Massachusetts is not alone. The lawsuit lands in the context of a coordinated state opposition that has grown throughout 2025 and into 2026.

  • 38 state attorneys general plus the District of Columbia have filed amicus briefs opposing Kalshi's preemption argument. The coalition is co-led by Ohio AG Dave Yost and includes both Republican and Democratic attorneys general.
  • 19 federal lawsuits are currently pending against prediction market platforms across 11-plus states, with today's filing making it 20.
  • 60-plus federally recognized tribes have joined amicus briefs or filed direct litigation, arguing that prediction markets violate tribal gaming compacts.
  • 10 states have issued cease-and-desist orders against Kalshi: Nevada, New Jersey, Maryland, New York, Ohio, Arizona, Connecticut, Illinois, Michigan, and Montana.

Polymarket's lawsuit does not change this arithmetic. But it does change the posture. The platform is now an offensive litigant, not a defensive one. It is asking federal courts to restrain state enforcement authority before that authority is exercised. The states will respond. Their response will shape the next filing.

The structural question

The prediction market industry has operated since 2020 on a legal theory that remains untested at the Supreme Court: that CFTC-approved event contracts are derivatives, that derivatives fall under exclusive federal jurisdiction, and that state gambling laws are therefore preempted.

The theory has now been rejected in three federal district courts (Maryland, Nevada twice) and one state court (Massachusetts). It has been accepted in one federal district court (New Jersey). The scorecard is 4-1 against.

This is not a stable equilibrium. The circuit courts will rule in 2026. If the circuits split, the Supreme Court will likely take the case in its October 2026 or October 2027 term. The prediction market industry is building a $40 billion volume business on a legal foundation that may not survive appellate review.

Polymarket's Massachusetts lawsuit is a bet on that foundation. The platform is wagering that federal courts will side with the CFTC's jurisdictional claim, that the Selig Doctrine will translate into agency intervention, and that the preemption argument will ultimately prevail. The bet is informed by the same rulings that have gone against the industry. It is a reaction to those rulings. And the outcome will shape the next reaction.

The loop closes

The regulatory war over prediction markets is no longer a sequence of independent legal disputes. It is a reflexive system in which each ruling changes the strategy of every participant, and each strategy produces a new ruling that changes the next strategy.

Massachusetts won an injunction. Kalshi absorbed the loss. Polymarket observed and filed preemptively. The federal court in Boston will now rule on Polymarket's suit, aware of the state court record, the Nevada ruling, and the Selig Doctrine. That ruling will inform Connecticut's approach on February 12. Connecticut's outcome will inform how New York pursues the ORACLE Act. New York's legislative outcome will shape how platforms approach the Ninth Circuit arguments in April.

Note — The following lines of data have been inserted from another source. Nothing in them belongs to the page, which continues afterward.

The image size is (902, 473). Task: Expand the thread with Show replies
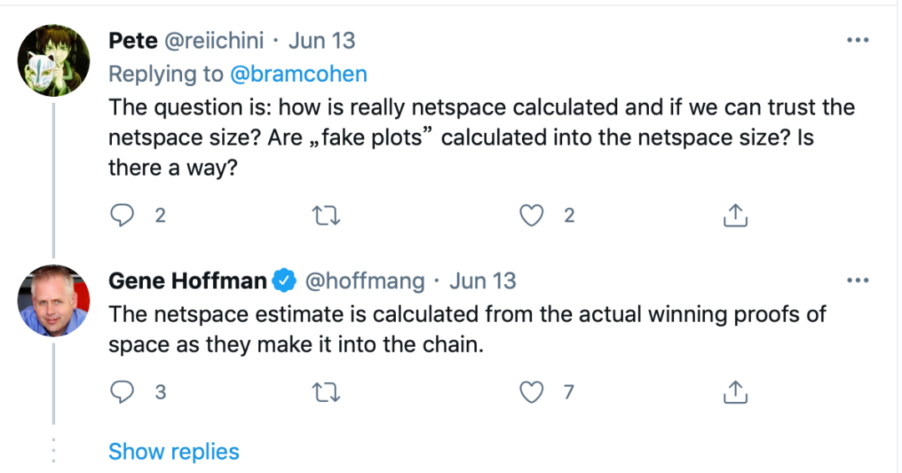tap(174, 452)
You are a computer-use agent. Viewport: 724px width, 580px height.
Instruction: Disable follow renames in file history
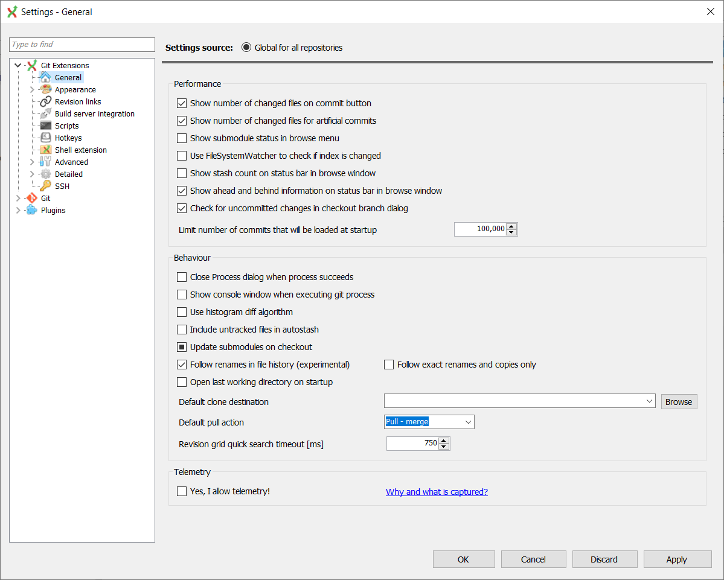point(182,365)
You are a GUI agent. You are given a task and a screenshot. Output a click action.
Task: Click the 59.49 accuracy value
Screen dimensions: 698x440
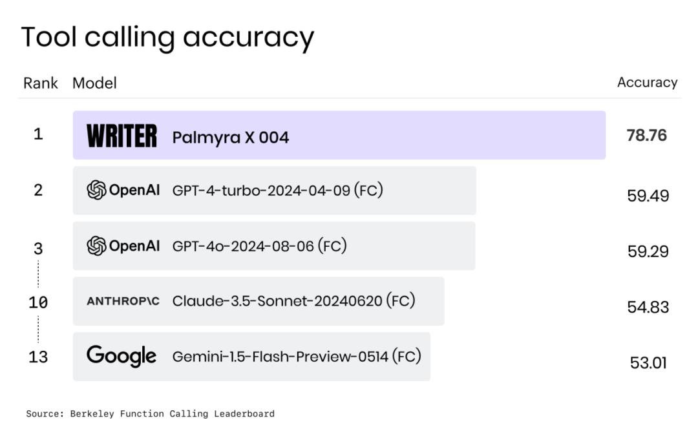[x=648, y=196]
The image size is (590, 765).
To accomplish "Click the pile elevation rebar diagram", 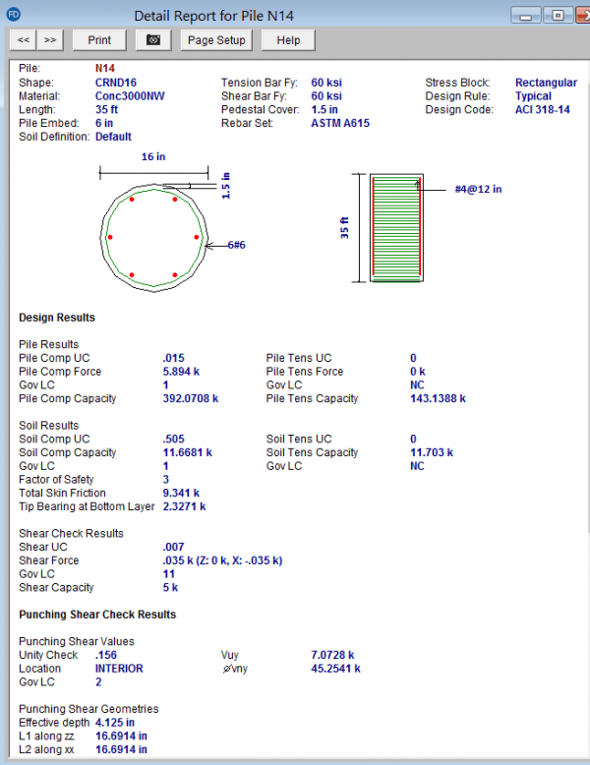I will [x=394, y=227].
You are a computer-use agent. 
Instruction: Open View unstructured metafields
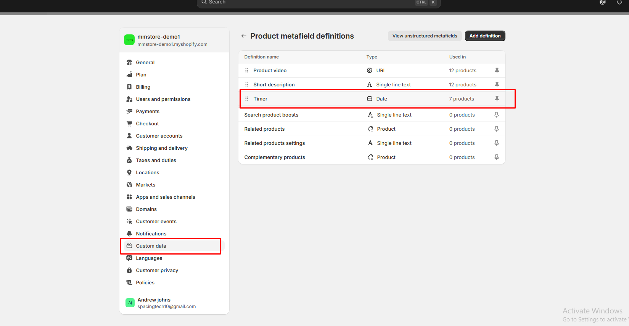click(x=425, y=36)
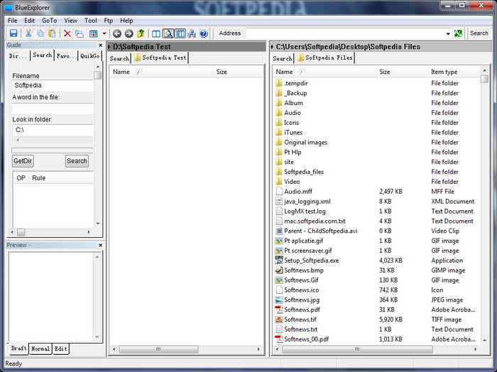This screenshot has height=372, width=497.
Task: Click the Save disk icon in toolbar
Action: pos(13,33)
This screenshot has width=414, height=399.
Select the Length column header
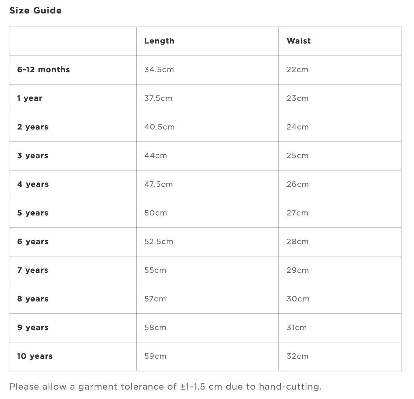159,41
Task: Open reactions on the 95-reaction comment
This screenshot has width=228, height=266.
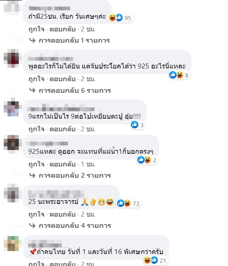Action: (x=120, y=18)
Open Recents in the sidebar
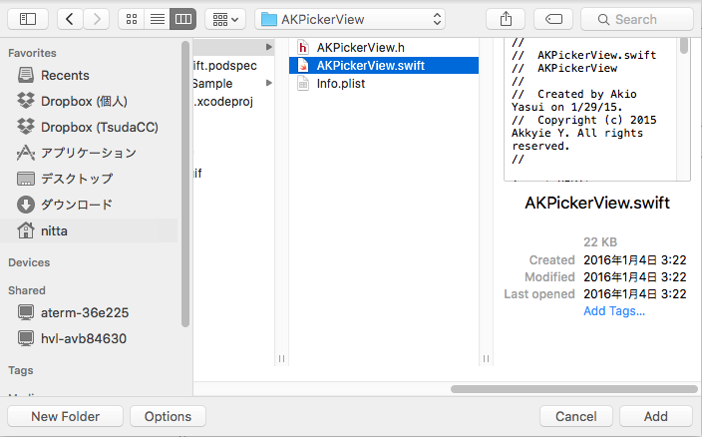 [x=65, y=75]
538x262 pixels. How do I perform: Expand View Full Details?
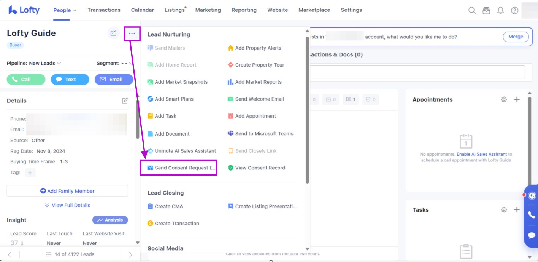point(67,205)
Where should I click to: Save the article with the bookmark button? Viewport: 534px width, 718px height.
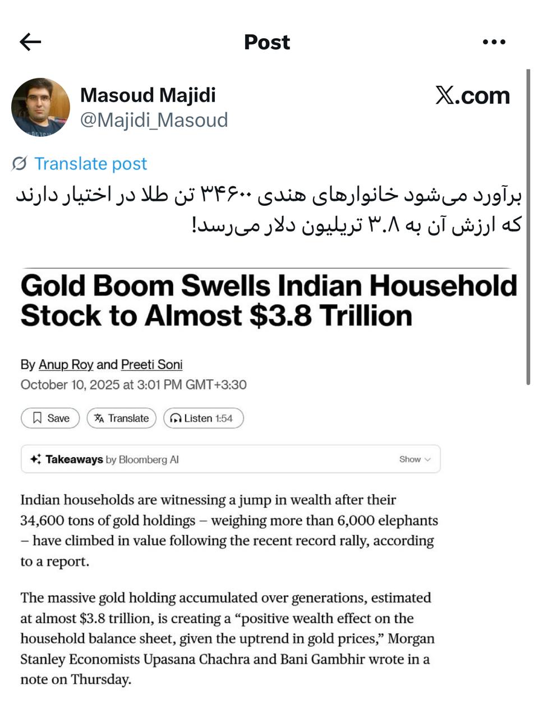(x=50, y=418)
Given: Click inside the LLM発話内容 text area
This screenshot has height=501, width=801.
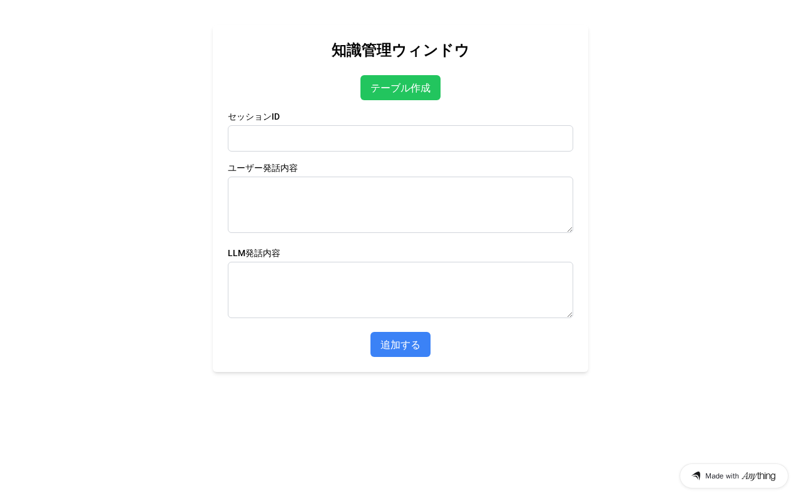Looking at the screenshot, I should 401,290.
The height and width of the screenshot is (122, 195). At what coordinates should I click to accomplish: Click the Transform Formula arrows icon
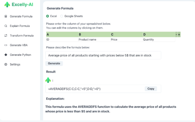(x=6, y=36)
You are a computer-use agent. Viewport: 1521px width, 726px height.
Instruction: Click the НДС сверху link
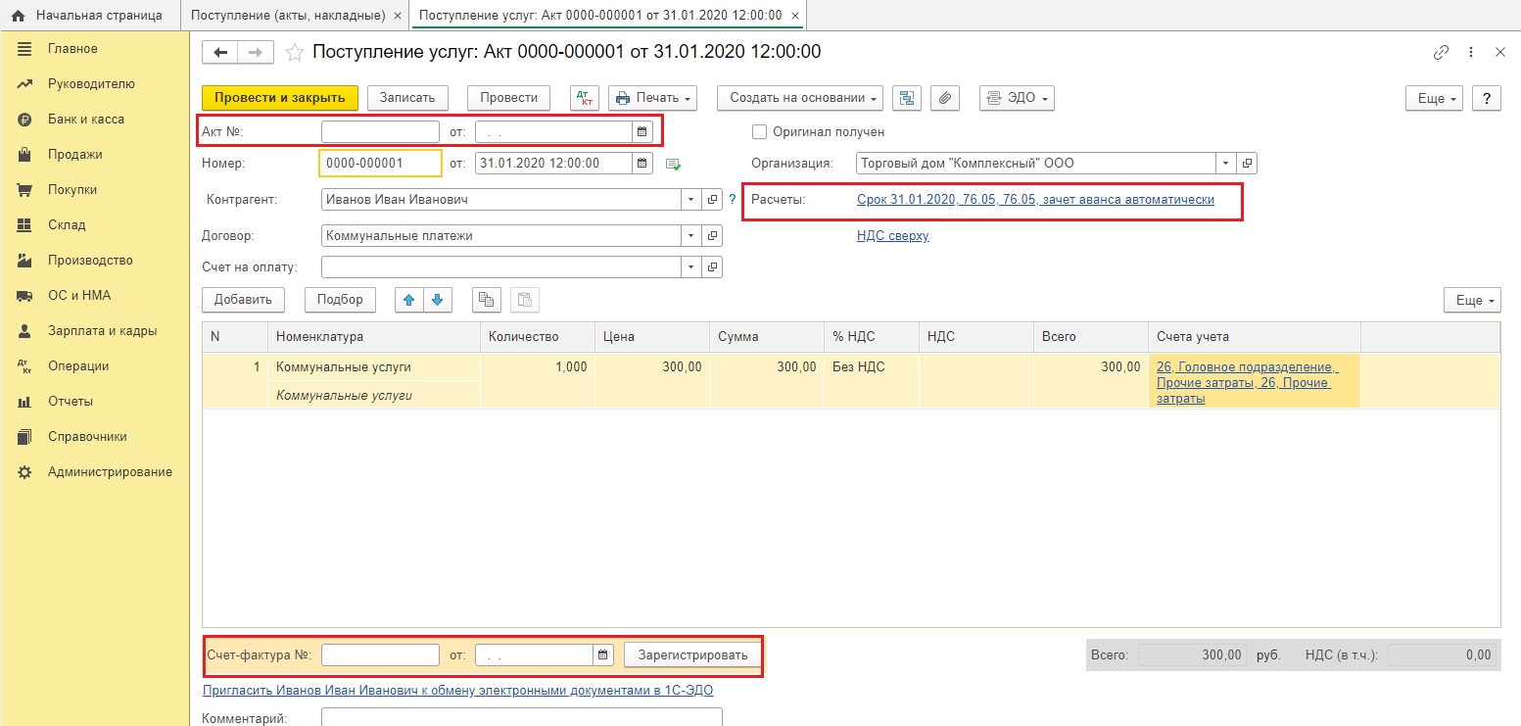point(892,236)
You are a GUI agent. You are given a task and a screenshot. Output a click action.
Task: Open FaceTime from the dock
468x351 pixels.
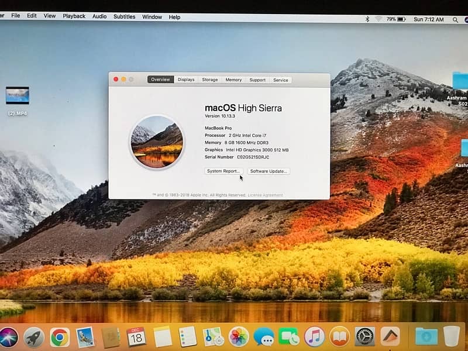[x=288, y=337]
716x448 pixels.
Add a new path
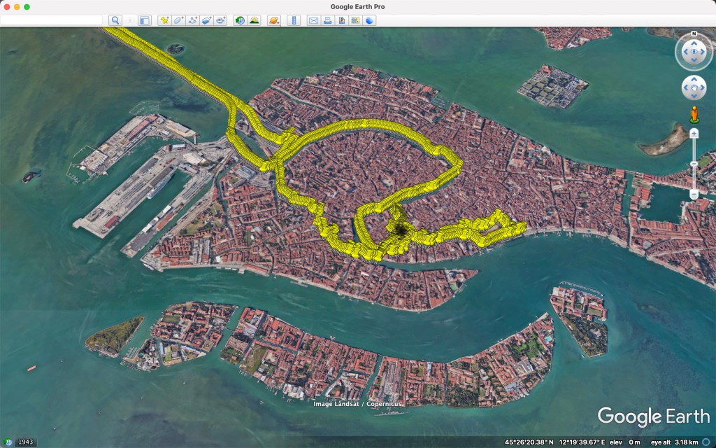point(192,20)
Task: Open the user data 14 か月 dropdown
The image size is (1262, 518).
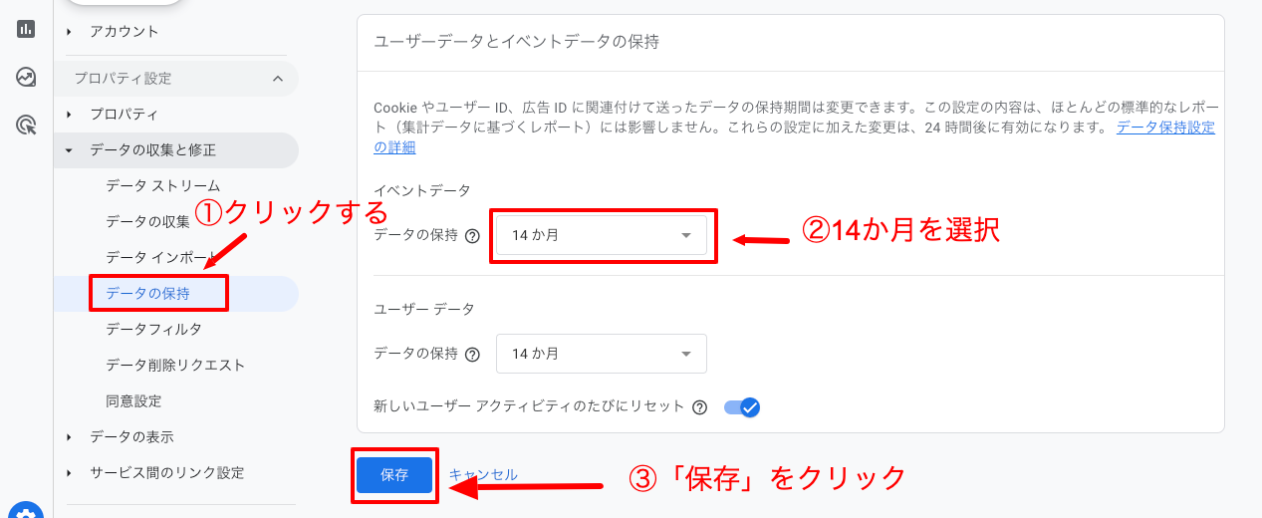Action: point(601,354)
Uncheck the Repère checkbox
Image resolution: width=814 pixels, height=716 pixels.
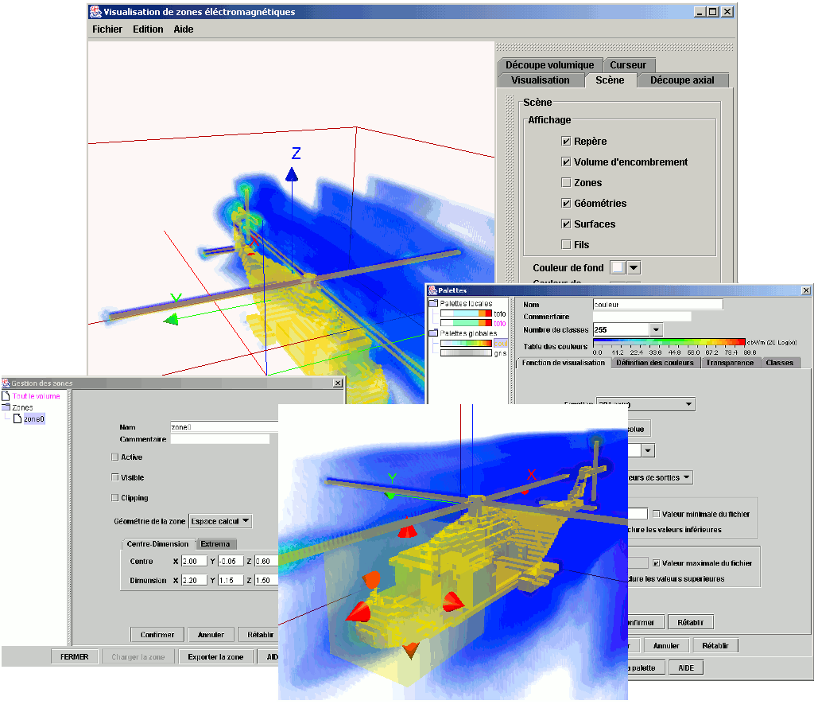tap(566, 142)
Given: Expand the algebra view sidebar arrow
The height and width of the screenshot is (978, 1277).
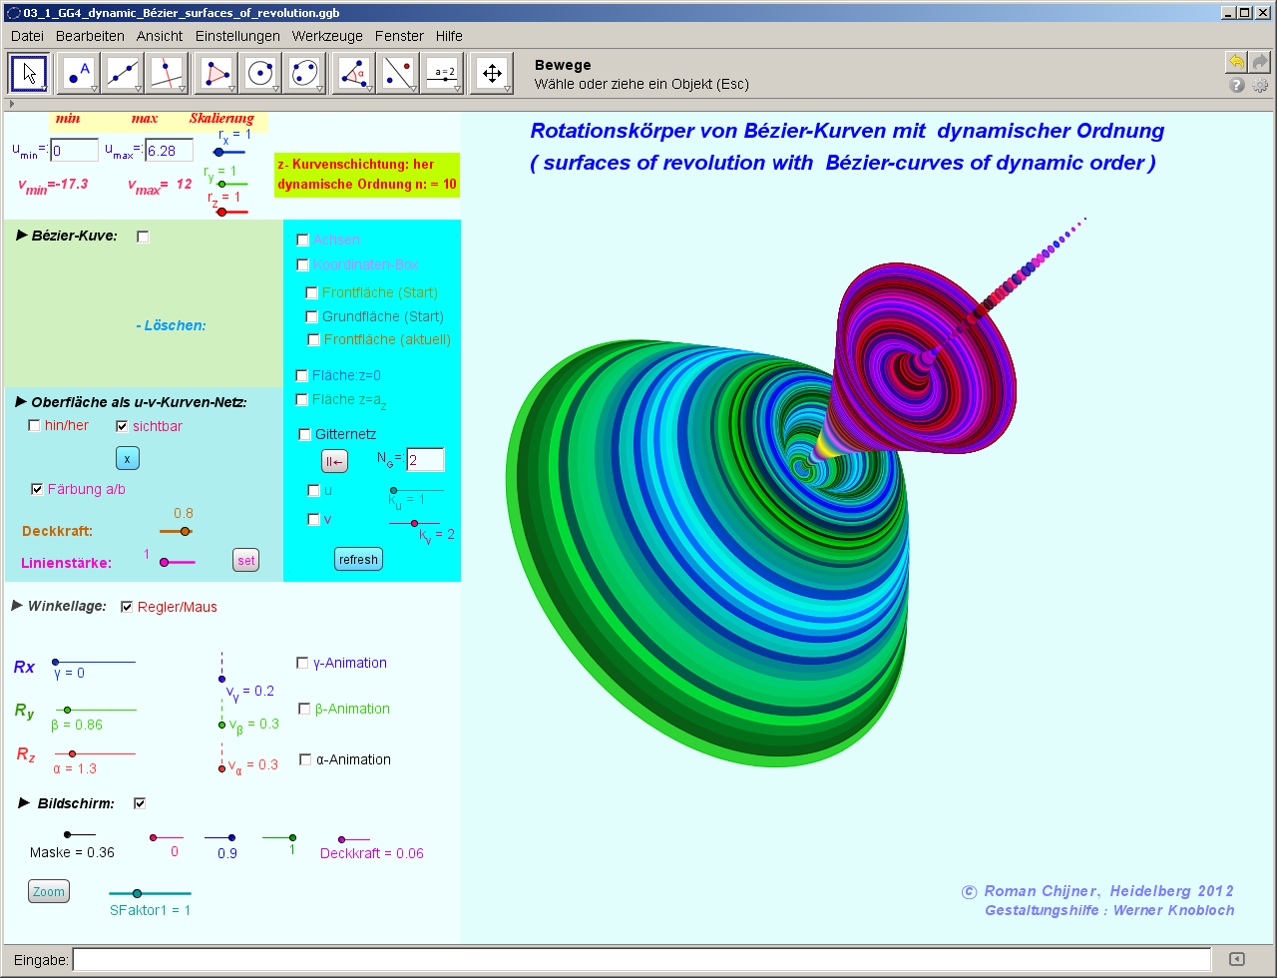Looking at the screenshot, I should (x=11, y=103).

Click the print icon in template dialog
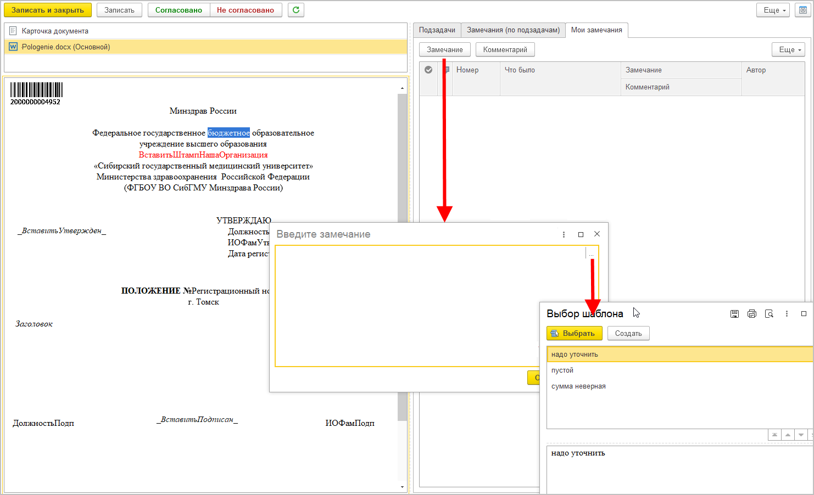(752, 314)
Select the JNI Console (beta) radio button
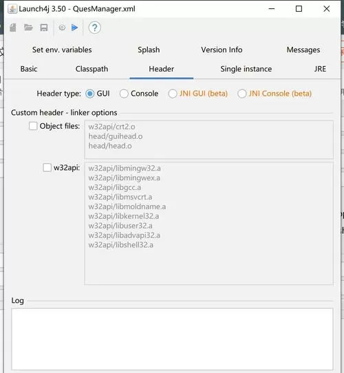 [x=241, y=94]
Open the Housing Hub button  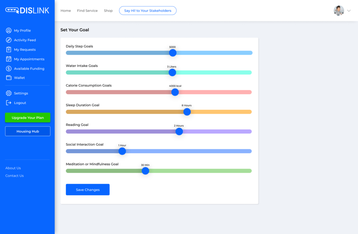coord(28,131)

Each actor is responding to the actions of the others. Each response changes the environment for the next actor. The observation alters the observed. The price — in this case, the legal risk — is not a passive measurement of the regulatory environment. It is an active participant in shaping that environment.

Polymarket filed today because of what happened yesterday. What happens tomorrow will be shaped by today's filing. The loop has no external governor. It runs until the Supreme Court closes it — or until the industry's legal foundation collapses under the accumulated weight of adverse rulings.